DESCRIPTION OF THE TASK ::
Return exactly the lines of the data below, from the one that contains "Tick the created outside SeedLegals checkbox" through the final line, and leave out every picture.

━━ MATERIAL PROVIDED ━━

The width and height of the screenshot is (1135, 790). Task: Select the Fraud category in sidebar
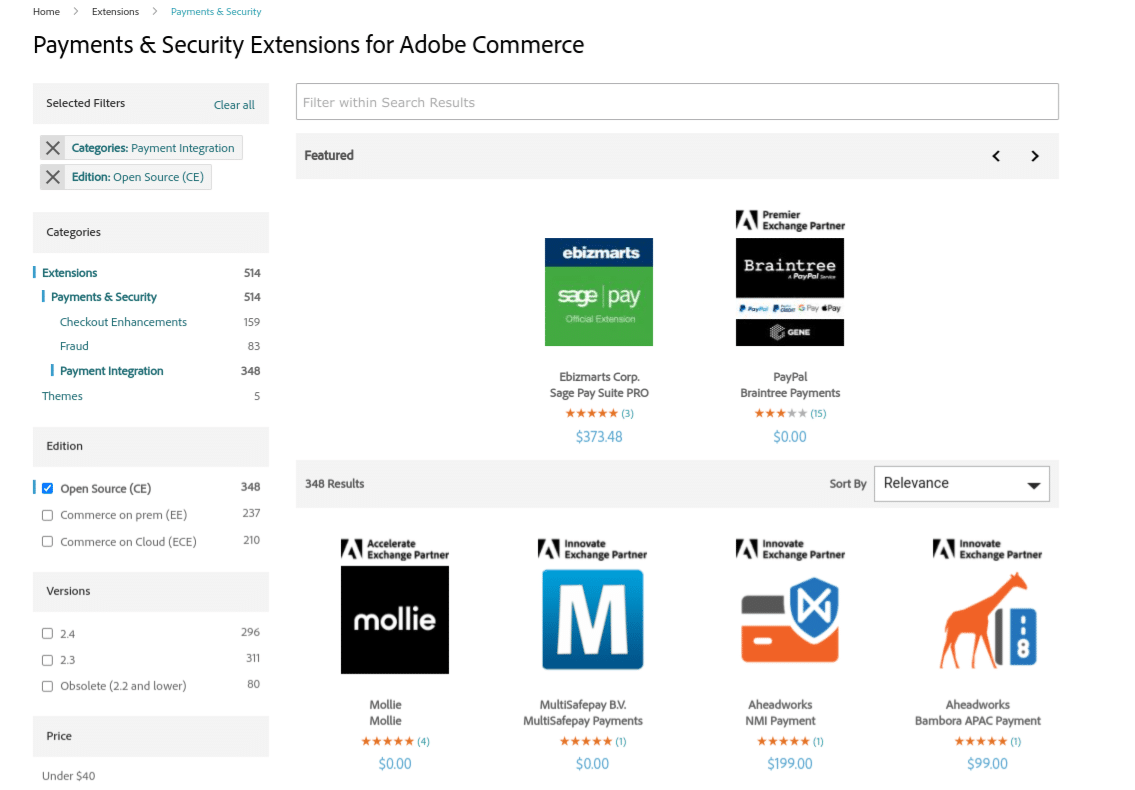[74, 346]
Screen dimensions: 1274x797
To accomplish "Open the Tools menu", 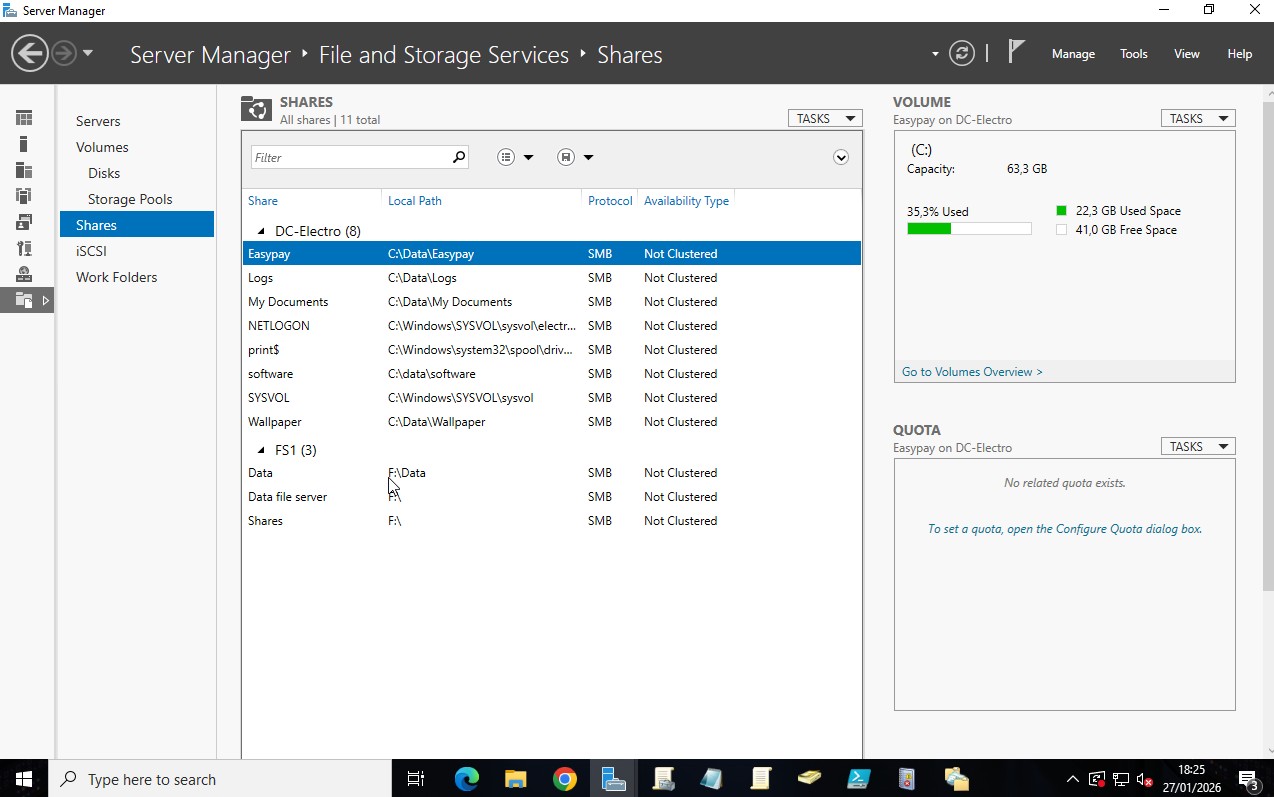I will tap(1133, 54).
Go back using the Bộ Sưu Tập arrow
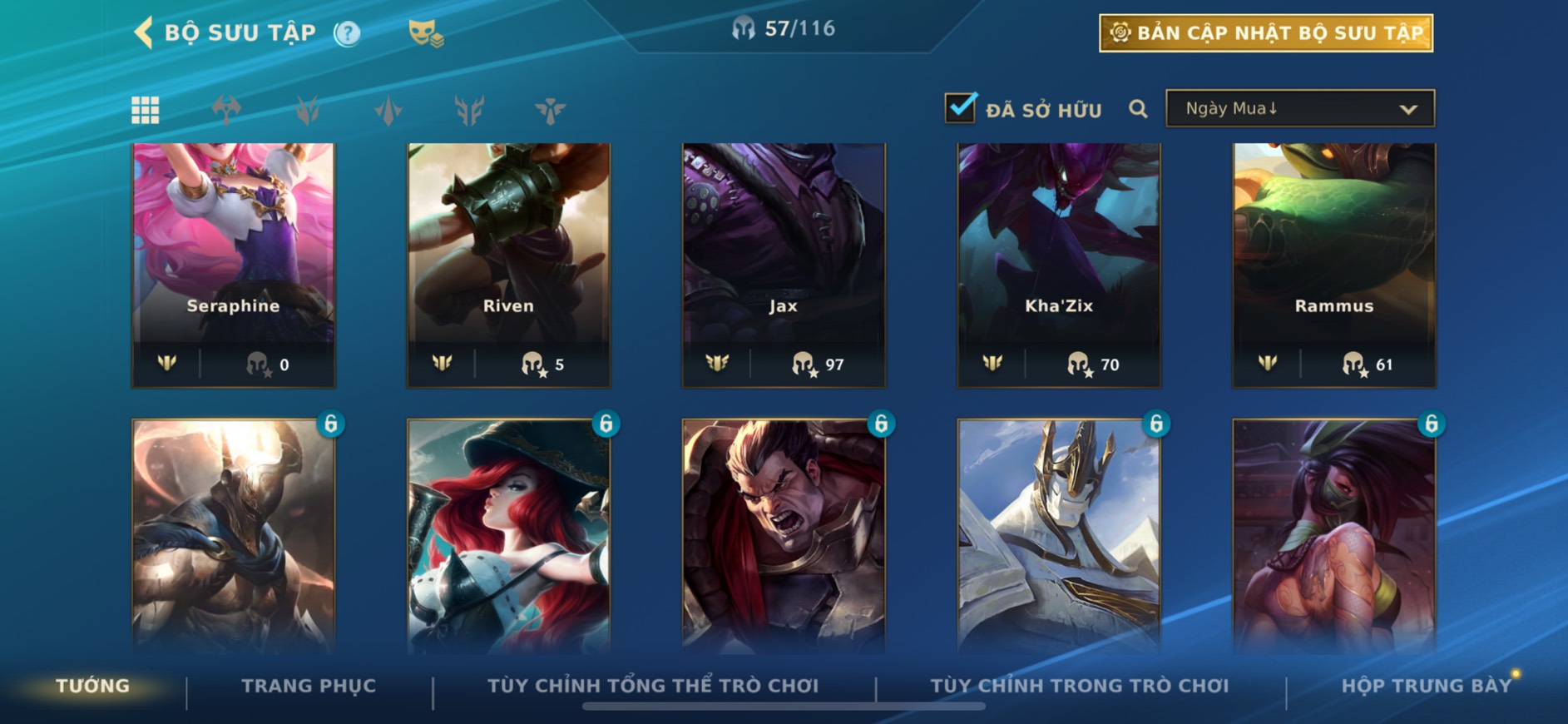 click(x=144, y=32)
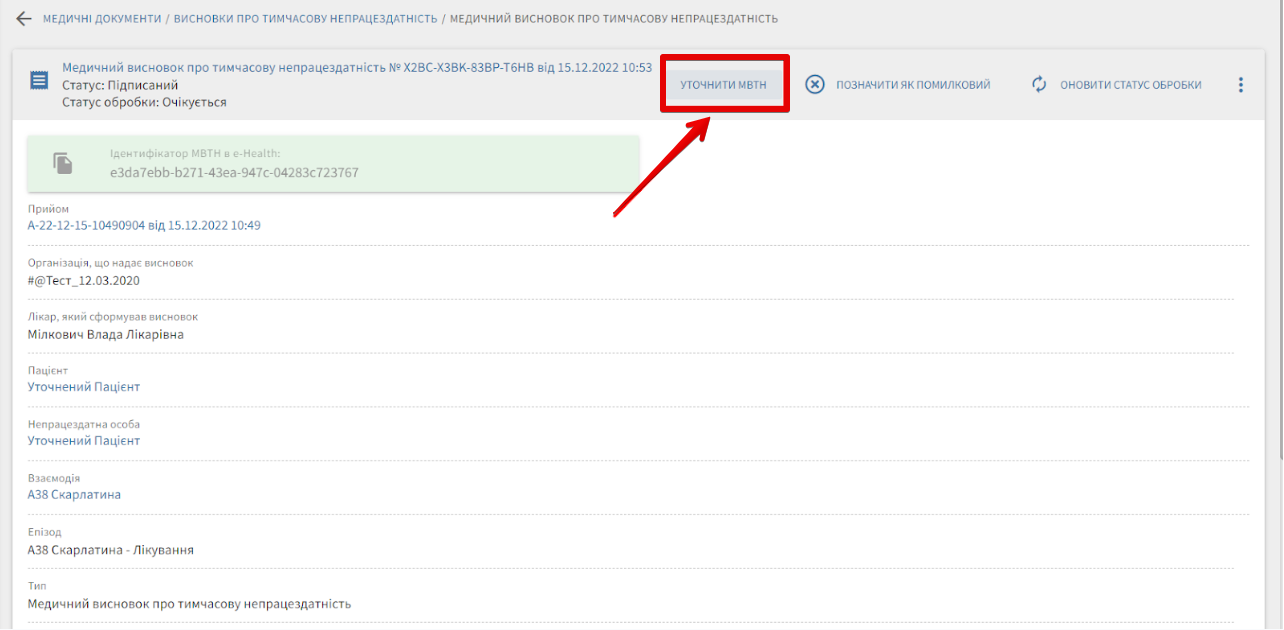Open ВИСНОВКИ ПРО ТИМЧАСОВУ НЕПРАЦЕЗДАТНІСТЬ breadcrumb
Viewport: 1284px width, 630px height.
305,19
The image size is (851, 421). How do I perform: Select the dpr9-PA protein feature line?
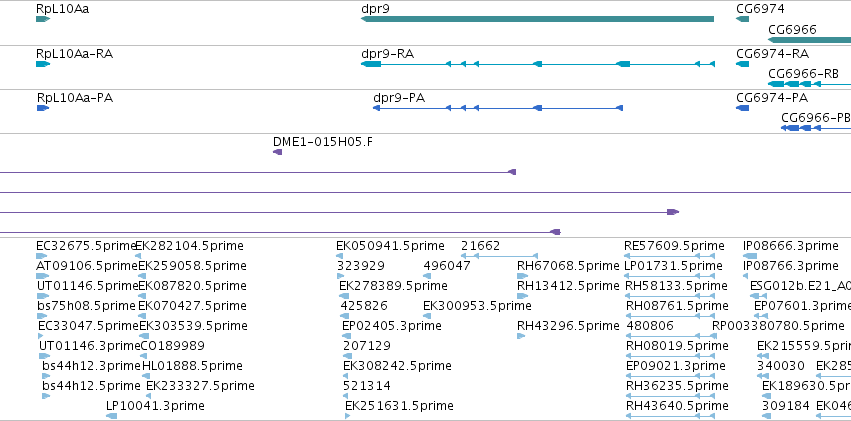pos(498,108)
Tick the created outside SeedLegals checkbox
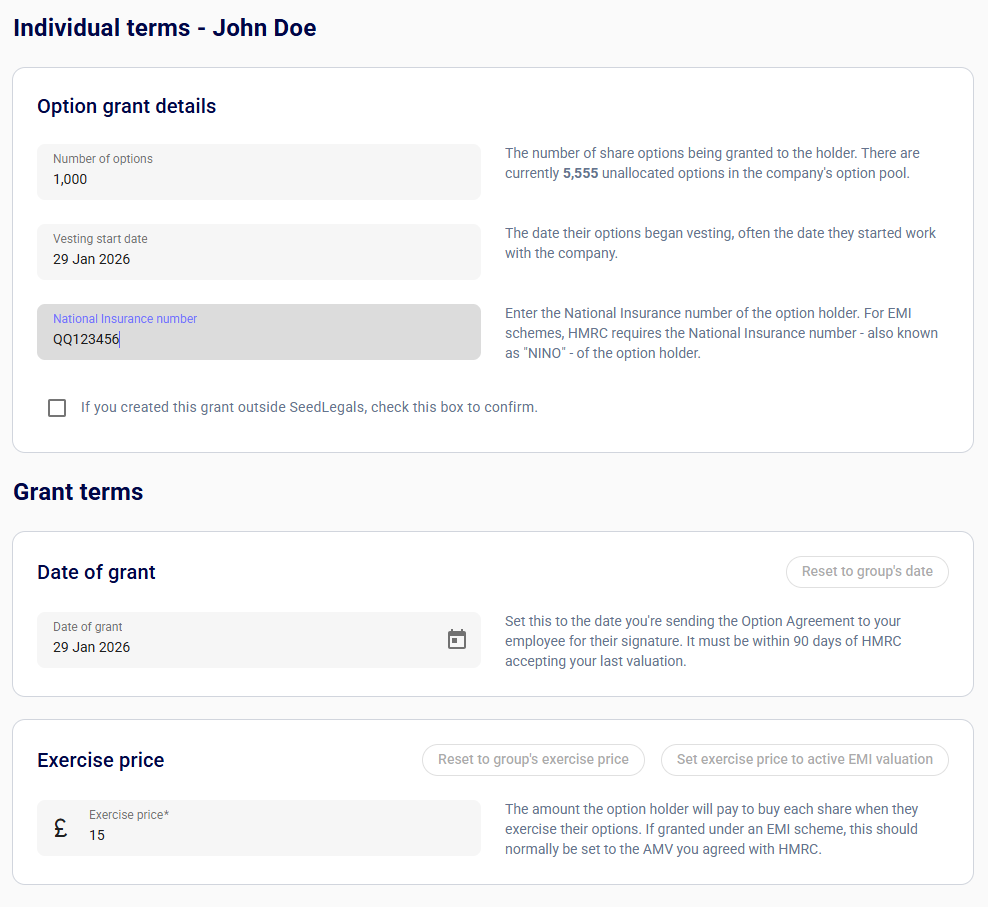This screenshot has width=988, height=907. (x=57, y=408)
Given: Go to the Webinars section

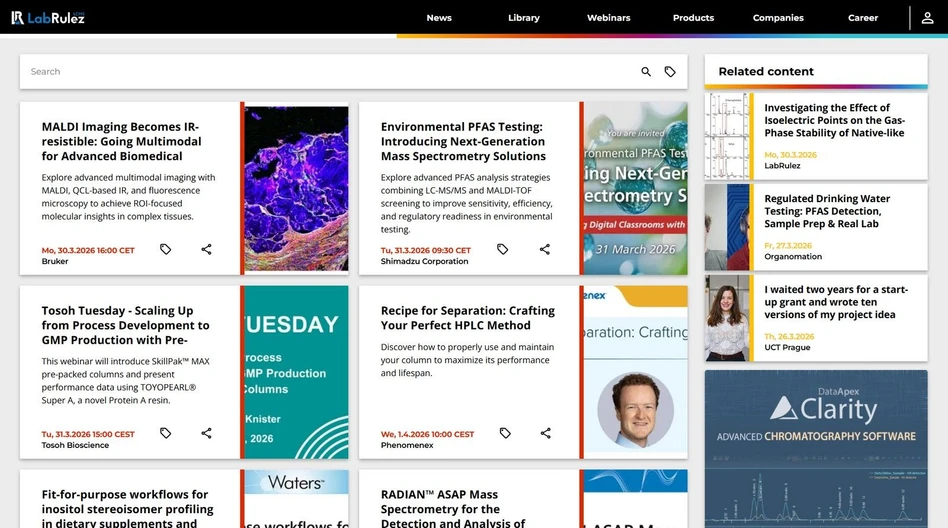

━━━

EXERCISE OUTPUT ::
Tick the created outside SeedLegals checkbox
This screenshot has width=988, height=907. (x=57, y=408)
Given: Go to the Webinars section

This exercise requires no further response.